Om de daad bij het woord te voegen: de afgelopen week las ik De Weimarrepubliek 1918-1933 van Patrick Dassen. Ondertitel: over de kwetsbaarheid van de democratie. Het perspectief dat Dassen in zijn boek kiest, is verrassend: er is geen rechte lijn tussen Weimar en de machtsovername door Hitler en de Nationaalsocialisten, Dassen maakt aannemelijk dat het net even anders had kunnen lopen. Van relatief kleine gebeurtenissen – twee politici die de democratie van Weimar hartstochtelijk verdedigden (Streseman en Ebert) sterven relatief jong – tot wereldomvattende gebeurtenissen zoals de beurscrash van 1929 die Duitsland extra hard treft.
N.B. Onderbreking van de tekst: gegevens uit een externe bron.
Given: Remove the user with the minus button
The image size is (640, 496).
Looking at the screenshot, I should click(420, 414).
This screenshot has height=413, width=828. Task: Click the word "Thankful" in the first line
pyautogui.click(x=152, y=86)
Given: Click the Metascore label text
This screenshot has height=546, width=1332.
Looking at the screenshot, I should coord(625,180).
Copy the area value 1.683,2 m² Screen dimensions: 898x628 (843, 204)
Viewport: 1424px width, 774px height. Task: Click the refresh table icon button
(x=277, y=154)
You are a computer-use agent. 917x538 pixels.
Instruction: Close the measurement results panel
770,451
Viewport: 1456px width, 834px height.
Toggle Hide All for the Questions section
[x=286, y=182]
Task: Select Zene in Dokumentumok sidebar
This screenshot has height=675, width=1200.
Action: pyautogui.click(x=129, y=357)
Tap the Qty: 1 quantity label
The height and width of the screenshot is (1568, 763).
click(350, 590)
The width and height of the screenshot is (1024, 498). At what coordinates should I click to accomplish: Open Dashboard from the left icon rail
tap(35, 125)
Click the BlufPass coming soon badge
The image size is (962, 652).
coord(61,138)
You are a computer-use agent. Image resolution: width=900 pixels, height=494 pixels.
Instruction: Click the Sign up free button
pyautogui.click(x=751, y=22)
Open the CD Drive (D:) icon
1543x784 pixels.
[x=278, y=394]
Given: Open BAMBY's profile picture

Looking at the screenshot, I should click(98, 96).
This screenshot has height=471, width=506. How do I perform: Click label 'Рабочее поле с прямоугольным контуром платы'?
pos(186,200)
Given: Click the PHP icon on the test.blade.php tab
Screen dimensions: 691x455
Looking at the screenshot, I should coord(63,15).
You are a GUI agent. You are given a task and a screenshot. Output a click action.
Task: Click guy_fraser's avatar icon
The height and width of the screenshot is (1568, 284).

Maar ook de naïviteit is schokkend: verblind door eigen ambities en onderschatting van de tegenstander, dachten de machthebbers Hitler voor hun eigen karretje te kunnen spannen, op een moment dat de nazipartij al over zijn hoogtepunt heen leek.
‘Met het aantrekken van de economie, halverwege 1933 toen twee miljoen werklozen opnieuw een baan vonden, was het in januari 1933 waarschijnlijk Hitlers laatste kans om tot rijkskanselier benoemd te worden.’ In mijn exemplaar heb ik ‘laatste kans’ onderstreept.

Hadden de Van Papens en Hindenburgs van toen maar meer moreel leiderschap getoond in het zoeken naar een uitweg uit de donkerte van die tijd, met geduld, soms, en voorbij aan het eigen belang, altijd. Dante trok verder het donkere bos in en komt na de wilde beesten als eerste de schim van een oude dichter tegen, die hem werkelijk verder helpt. Behoud vertrouwen dat ook nu een Vergilius je pad kruist. Bij deze stel ik een vacature. Functie-eis: 24/7 hoopgever, geen messias.